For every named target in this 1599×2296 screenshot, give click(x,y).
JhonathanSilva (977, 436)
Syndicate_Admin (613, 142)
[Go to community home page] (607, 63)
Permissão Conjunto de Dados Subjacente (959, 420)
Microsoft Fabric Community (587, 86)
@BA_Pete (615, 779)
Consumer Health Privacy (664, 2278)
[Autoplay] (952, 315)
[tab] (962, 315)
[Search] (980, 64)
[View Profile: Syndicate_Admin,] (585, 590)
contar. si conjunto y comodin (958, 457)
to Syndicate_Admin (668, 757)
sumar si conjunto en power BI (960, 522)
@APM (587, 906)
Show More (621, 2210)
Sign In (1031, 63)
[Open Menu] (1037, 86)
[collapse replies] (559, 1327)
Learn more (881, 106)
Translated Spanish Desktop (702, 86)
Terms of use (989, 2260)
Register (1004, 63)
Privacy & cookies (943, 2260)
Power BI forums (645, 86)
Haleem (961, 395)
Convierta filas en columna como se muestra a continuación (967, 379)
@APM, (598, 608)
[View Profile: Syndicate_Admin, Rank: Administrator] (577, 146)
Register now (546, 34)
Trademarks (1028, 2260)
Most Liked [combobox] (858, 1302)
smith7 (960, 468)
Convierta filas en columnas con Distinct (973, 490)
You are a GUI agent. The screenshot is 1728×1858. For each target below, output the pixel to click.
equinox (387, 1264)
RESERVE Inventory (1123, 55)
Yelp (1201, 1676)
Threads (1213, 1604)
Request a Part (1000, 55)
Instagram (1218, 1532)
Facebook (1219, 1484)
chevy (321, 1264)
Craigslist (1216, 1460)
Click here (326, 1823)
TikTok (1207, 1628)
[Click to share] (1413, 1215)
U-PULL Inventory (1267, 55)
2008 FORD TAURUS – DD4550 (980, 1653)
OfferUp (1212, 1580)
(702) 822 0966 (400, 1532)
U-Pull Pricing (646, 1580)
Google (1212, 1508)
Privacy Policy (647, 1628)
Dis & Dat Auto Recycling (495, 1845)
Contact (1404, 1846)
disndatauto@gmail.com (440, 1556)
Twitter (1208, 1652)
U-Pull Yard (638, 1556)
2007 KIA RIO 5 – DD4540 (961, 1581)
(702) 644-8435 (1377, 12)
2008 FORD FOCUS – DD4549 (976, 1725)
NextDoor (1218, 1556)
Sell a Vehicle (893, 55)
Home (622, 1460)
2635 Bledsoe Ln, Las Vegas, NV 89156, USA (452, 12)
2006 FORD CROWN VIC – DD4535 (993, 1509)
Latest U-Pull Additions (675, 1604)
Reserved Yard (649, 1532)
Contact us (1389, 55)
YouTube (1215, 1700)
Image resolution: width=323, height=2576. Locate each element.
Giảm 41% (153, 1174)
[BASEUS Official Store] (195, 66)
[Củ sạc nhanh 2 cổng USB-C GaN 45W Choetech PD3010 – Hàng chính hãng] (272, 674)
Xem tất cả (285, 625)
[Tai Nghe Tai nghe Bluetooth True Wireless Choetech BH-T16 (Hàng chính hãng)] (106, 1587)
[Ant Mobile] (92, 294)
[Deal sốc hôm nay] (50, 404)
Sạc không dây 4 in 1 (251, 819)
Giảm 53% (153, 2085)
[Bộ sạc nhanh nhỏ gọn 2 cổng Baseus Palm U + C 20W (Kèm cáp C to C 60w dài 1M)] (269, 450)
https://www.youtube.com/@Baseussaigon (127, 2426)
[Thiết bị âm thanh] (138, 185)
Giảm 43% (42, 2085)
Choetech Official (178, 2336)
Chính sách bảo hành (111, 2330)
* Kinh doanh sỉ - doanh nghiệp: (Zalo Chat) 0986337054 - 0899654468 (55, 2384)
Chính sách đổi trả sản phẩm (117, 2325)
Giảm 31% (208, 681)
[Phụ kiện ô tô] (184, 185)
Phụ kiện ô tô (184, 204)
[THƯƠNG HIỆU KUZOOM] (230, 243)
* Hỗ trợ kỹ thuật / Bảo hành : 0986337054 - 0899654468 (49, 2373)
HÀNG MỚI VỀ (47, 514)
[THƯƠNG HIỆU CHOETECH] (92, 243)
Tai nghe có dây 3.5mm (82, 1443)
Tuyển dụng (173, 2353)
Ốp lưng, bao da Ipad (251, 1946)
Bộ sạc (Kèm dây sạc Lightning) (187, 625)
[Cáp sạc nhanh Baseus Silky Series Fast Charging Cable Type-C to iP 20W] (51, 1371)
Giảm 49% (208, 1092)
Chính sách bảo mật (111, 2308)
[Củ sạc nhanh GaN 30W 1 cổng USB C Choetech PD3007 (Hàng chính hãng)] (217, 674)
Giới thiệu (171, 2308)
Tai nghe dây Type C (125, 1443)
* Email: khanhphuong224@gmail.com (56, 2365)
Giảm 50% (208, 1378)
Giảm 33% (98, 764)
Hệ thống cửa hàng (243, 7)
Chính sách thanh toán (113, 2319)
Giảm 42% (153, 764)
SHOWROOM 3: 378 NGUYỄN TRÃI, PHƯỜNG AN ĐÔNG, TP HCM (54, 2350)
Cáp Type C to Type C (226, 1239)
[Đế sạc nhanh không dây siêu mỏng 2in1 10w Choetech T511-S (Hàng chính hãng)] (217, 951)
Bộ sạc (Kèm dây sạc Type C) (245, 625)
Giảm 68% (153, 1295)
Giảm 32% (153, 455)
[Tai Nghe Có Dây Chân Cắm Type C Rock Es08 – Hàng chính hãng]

----------------

Print only the lines from the one with "Bộ sạc (Kèm dây sạc Type C) (245, 625)" to the end of the records, both included.

Bộ sạc (Kèm dây sạc Type C) (245, 625)
Giảm 68% (153, 1295)
Giảm 32% (153, 455)
[Tai Nghe Có Dây Chân Cắm Type C Rock Es08 – Hàng chính hãng]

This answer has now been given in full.